We have examined the functional consequences of G protein coupling to
calcium-activated potassium (KCa) channels using isometric tension records
from guinea pig tracheal smooth muscle. After incubation with 1
microgram/ml pertussis toxin (PTX) for 6 h, the contraction response to 1
microM methacholine (MCh) was suppressed by 31.7 +/- 5.0% (n = 10).
Similarly, the contraction was inhibited by 29.1 +/- 5.0% (n = 6) after
application of 0.1 microM AF-DX 116, an M2-selective muscarinic receptor
antagonist. Cholera toxin (CTX, 2.0 micrograms/ml for 6 h), which activates
the stimulatory G protein of adenylyl cyclase (Gs), also suppressed
contraction by 43.9 +/- 3.3% (n = 11). The inhibitory effects of PTX, AF-DX
116, or CTX were reversed in the presence of 100 nM charybdotoxin (ChTX), a
selective KCa channel inhibitor. These findings suggest that disruption of
inhibitory coupling between muscarinic receptor and KCa channels mediated
by PTX-sensitive G proteins, or KCa channel activation induced by
Gs/adenylyl cyclase-linked processes, antagonizes muscarinic contraction.

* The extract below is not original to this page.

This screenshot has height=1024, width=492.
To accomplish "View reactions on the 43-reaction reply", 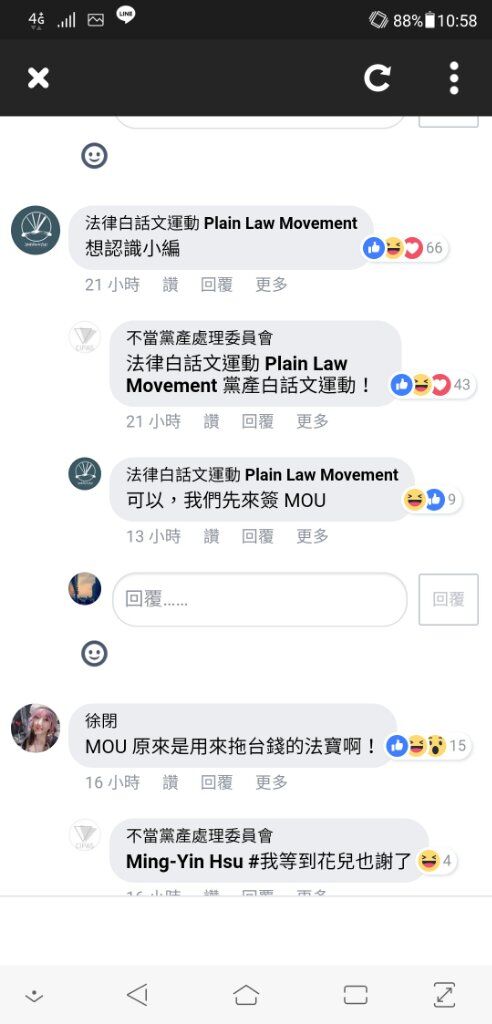I will (x=433, y=385).
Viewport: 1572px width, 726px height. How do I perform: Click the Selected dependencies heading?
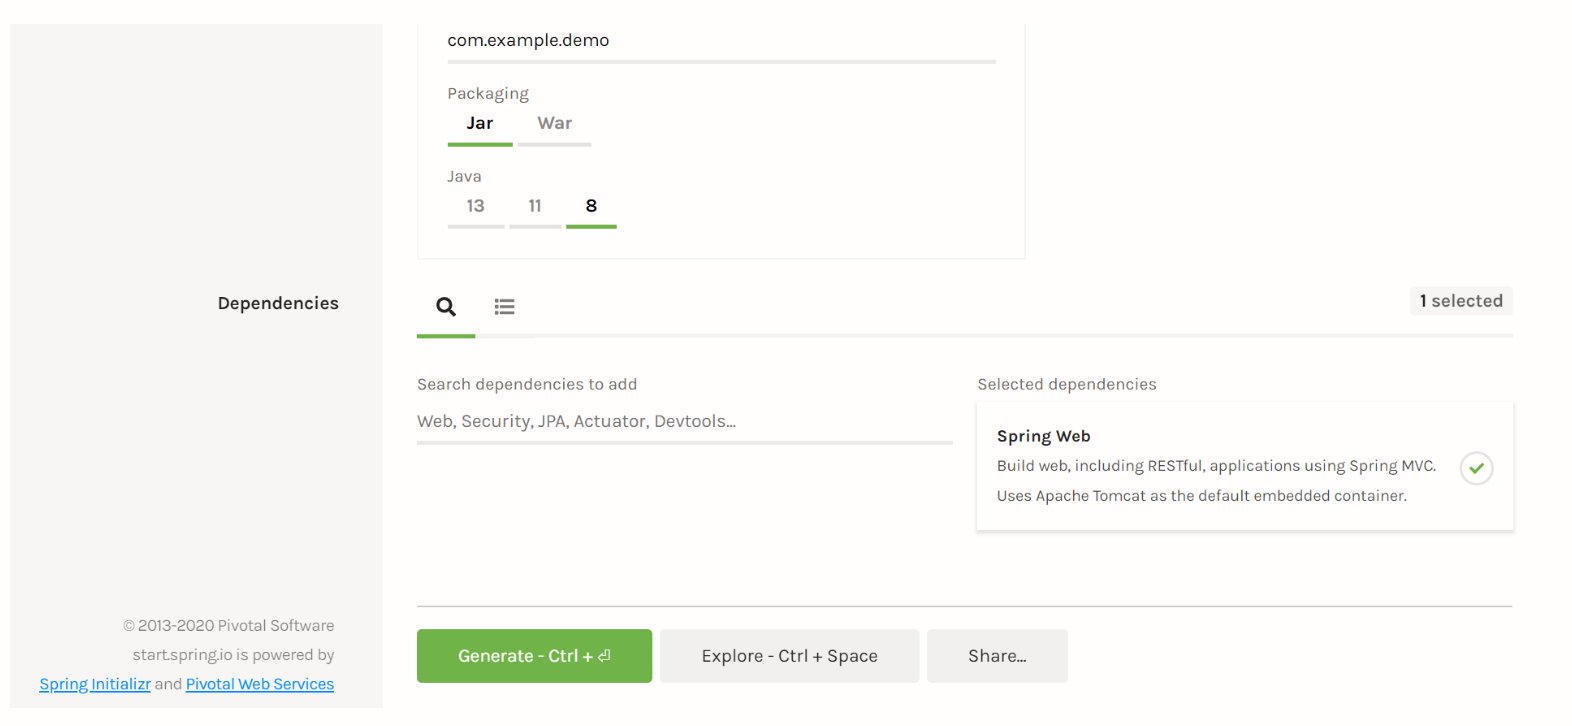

The isoproterenol concentration-inhibition curves for precontracted trachea
(1 microM MCh) were shifted to the left after perfusion with PTX or AF-DX
116, and the leftward shift of the curve was blocked by ChTX. Thus direct
or indirect regulation of KCa channels mediated by the inhibitory guanine
nucleotide binding protein (Gi) and Gs may play a functionally important
role in the mechanical antagonism by the two receptor agonists.